▸ **Work instructions**
Extract the opening line of the entries and every line after it, stopping at and including the line that contains "Focus the first Receive Email input". Do not include pictures.

▸ **Records provided**
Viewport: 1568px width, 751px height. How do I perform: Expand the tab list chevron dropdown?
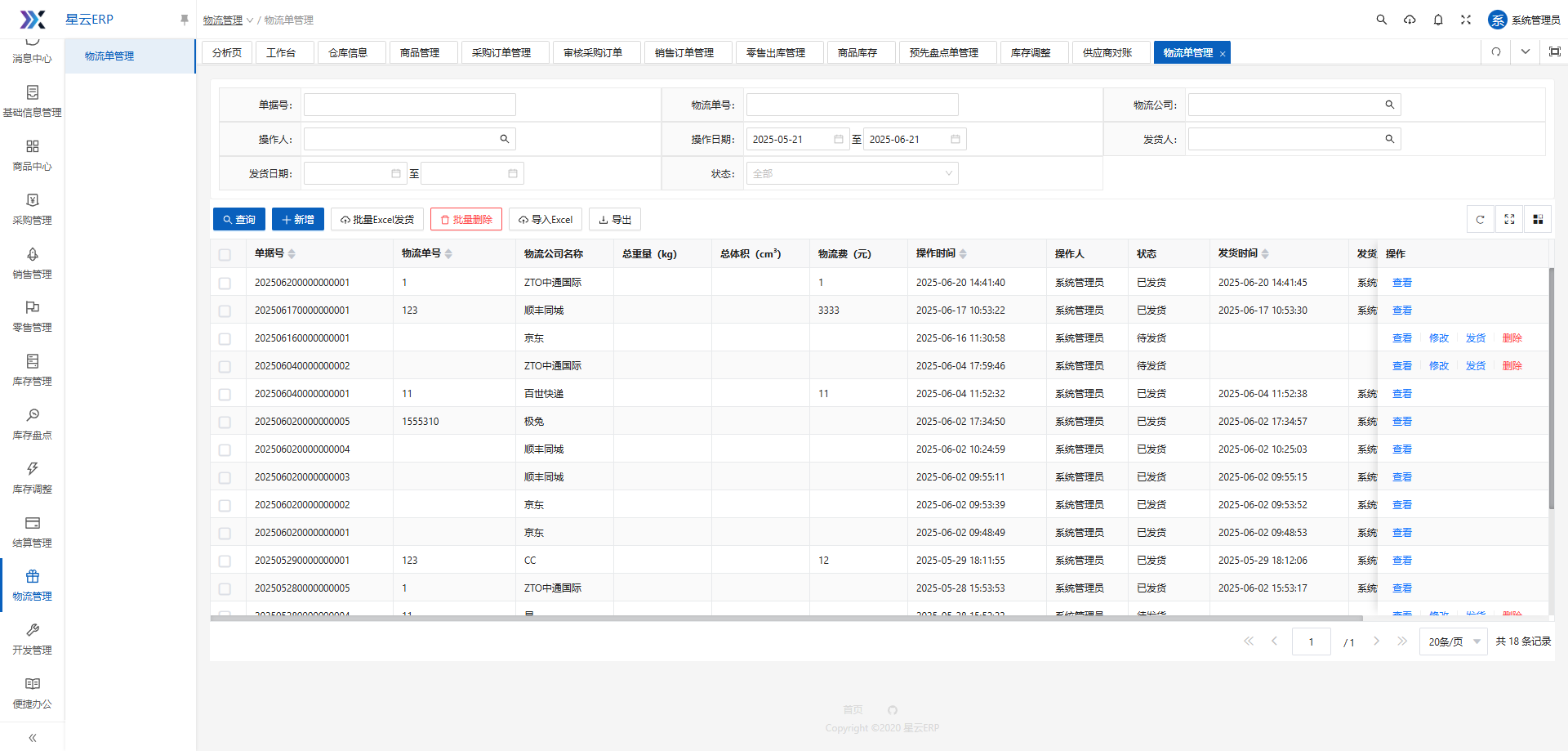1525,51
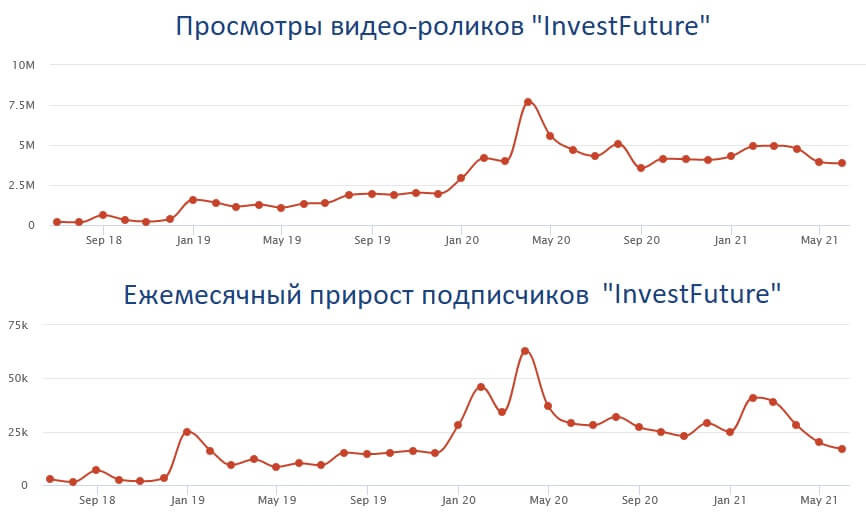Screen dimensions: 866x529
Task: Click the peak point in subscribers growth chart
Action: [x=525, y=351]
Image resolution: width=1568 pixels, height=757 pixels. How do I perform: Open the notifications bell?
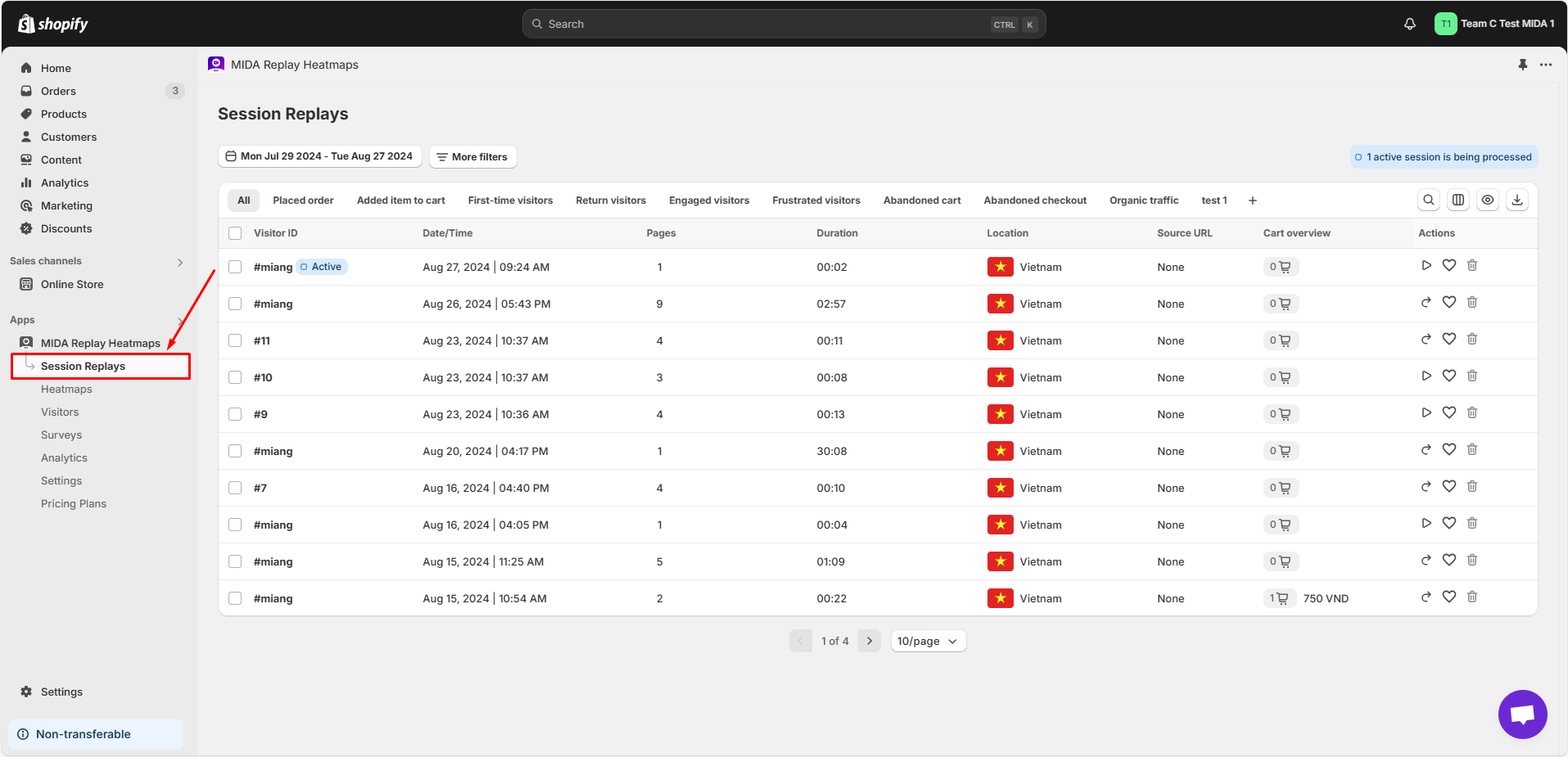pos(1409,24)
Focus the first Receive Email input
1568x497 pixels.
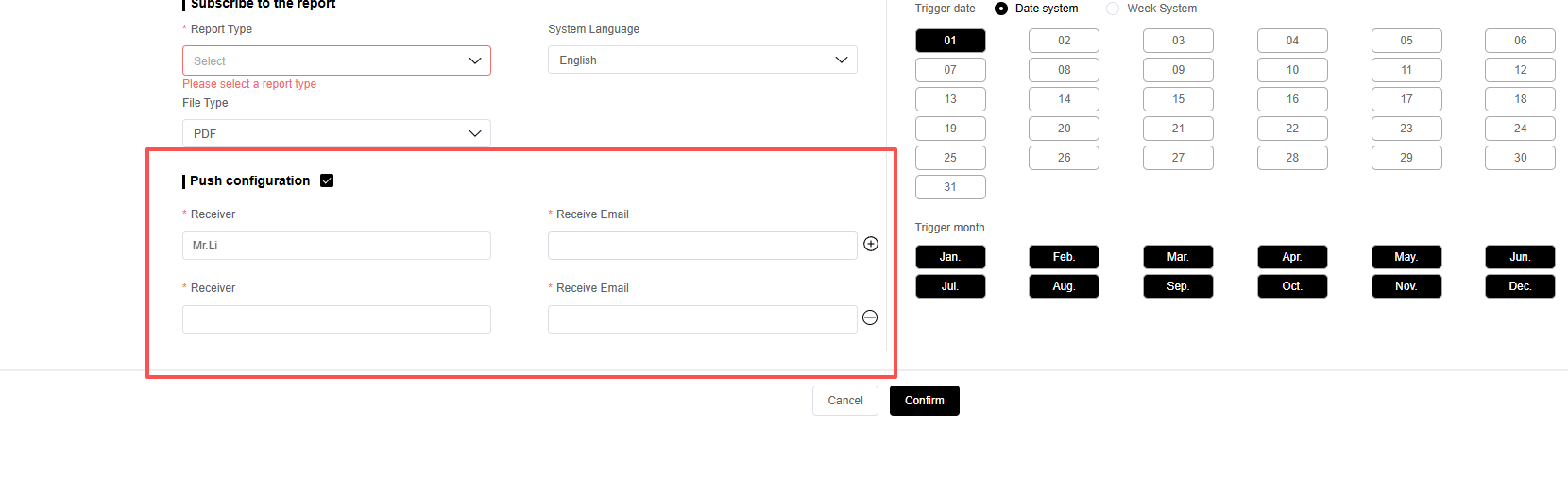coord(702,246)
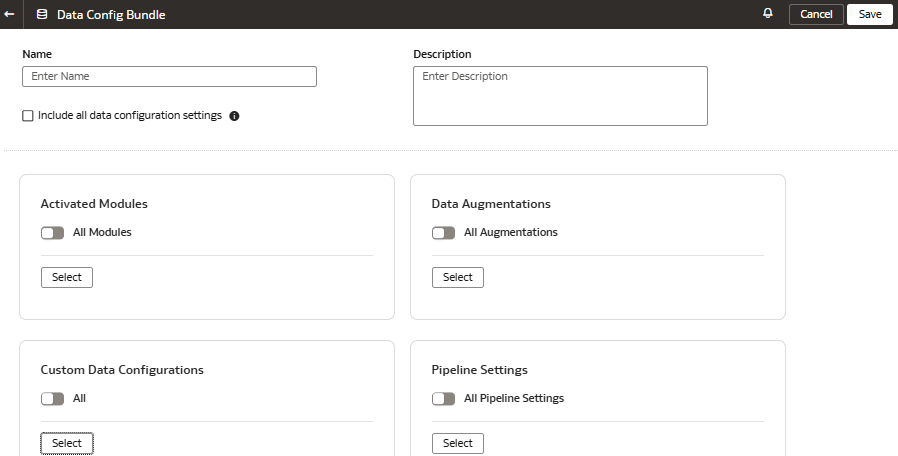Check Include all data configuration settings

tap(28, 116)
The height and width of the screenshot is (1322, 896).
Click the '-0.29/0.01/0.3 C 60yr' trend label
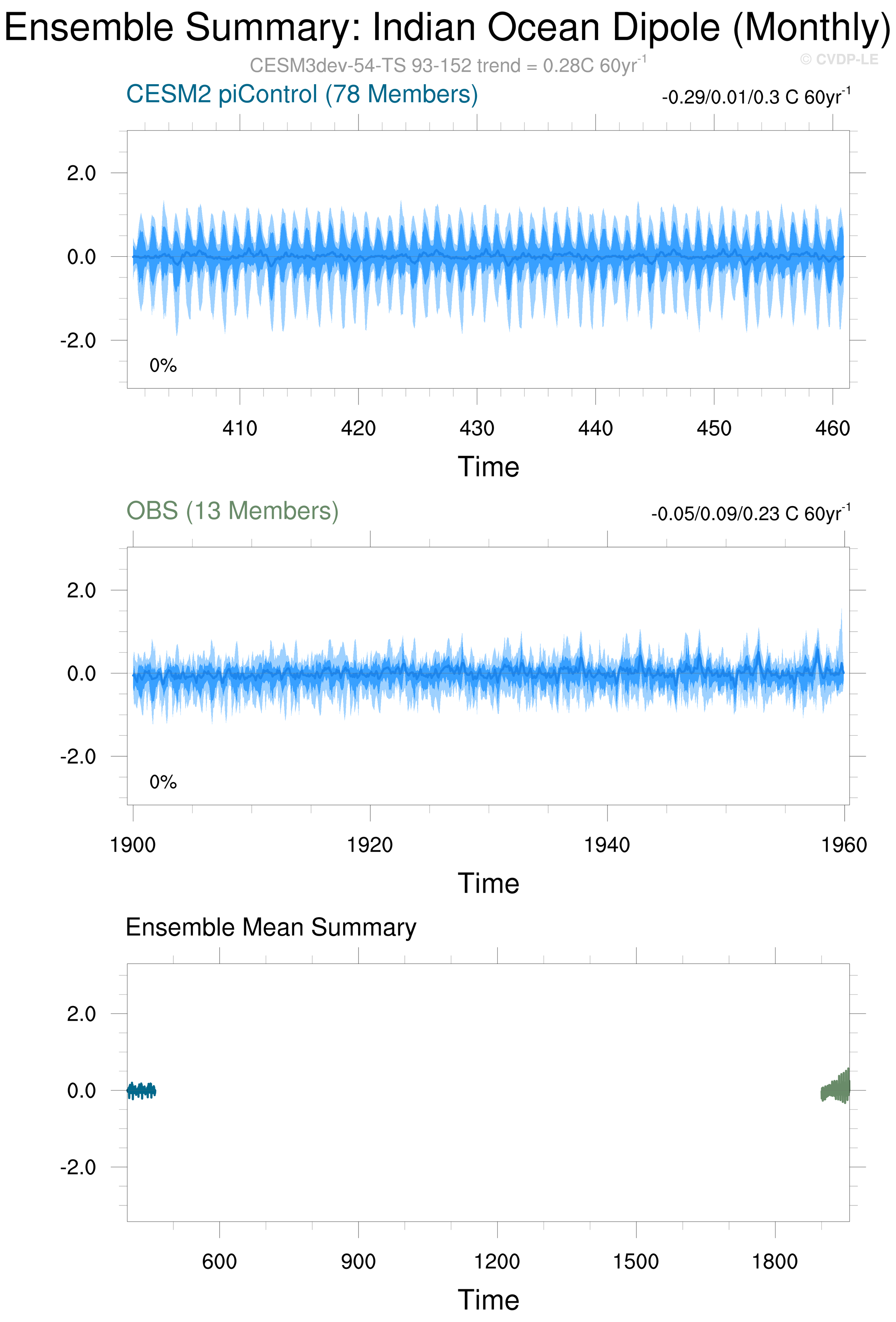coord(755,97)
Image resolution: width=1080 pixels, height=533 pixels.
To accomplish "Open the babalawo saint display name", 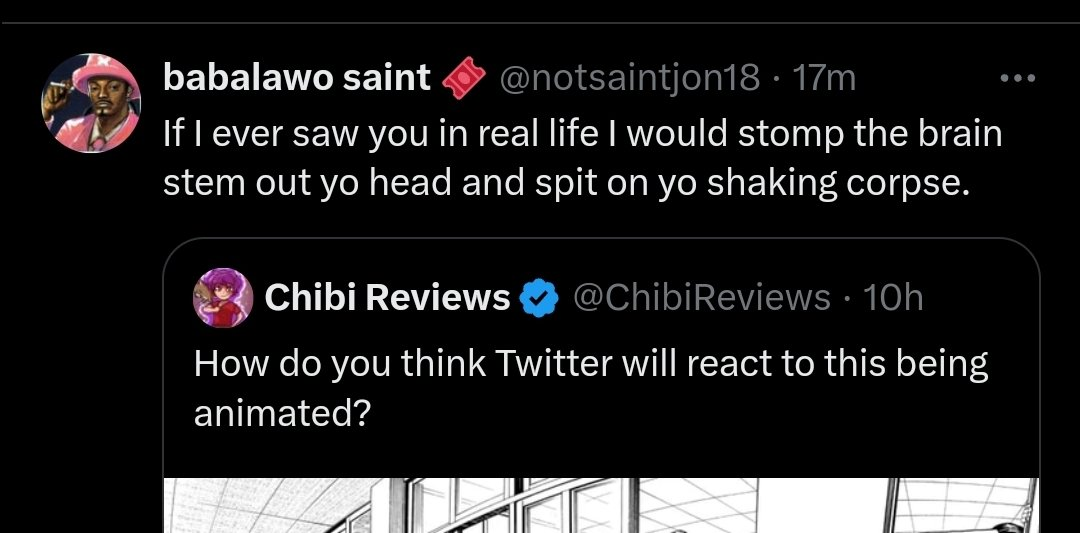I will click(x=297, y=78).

▸ **Finished task**
Viewport: 1568px width, 751px height. How do I perform: Expand the tab list chevron dropdown?
1525,51
Screen dimensions: 866x529
Task: Click the peak point in subscribers growth chart
Action: [x=525, y=351]
Image resolution: width=1568 pixels, height=757 pixels. How do I perform: Open the notifications bell?
pos(1409,24)
Focus the first Receive Email input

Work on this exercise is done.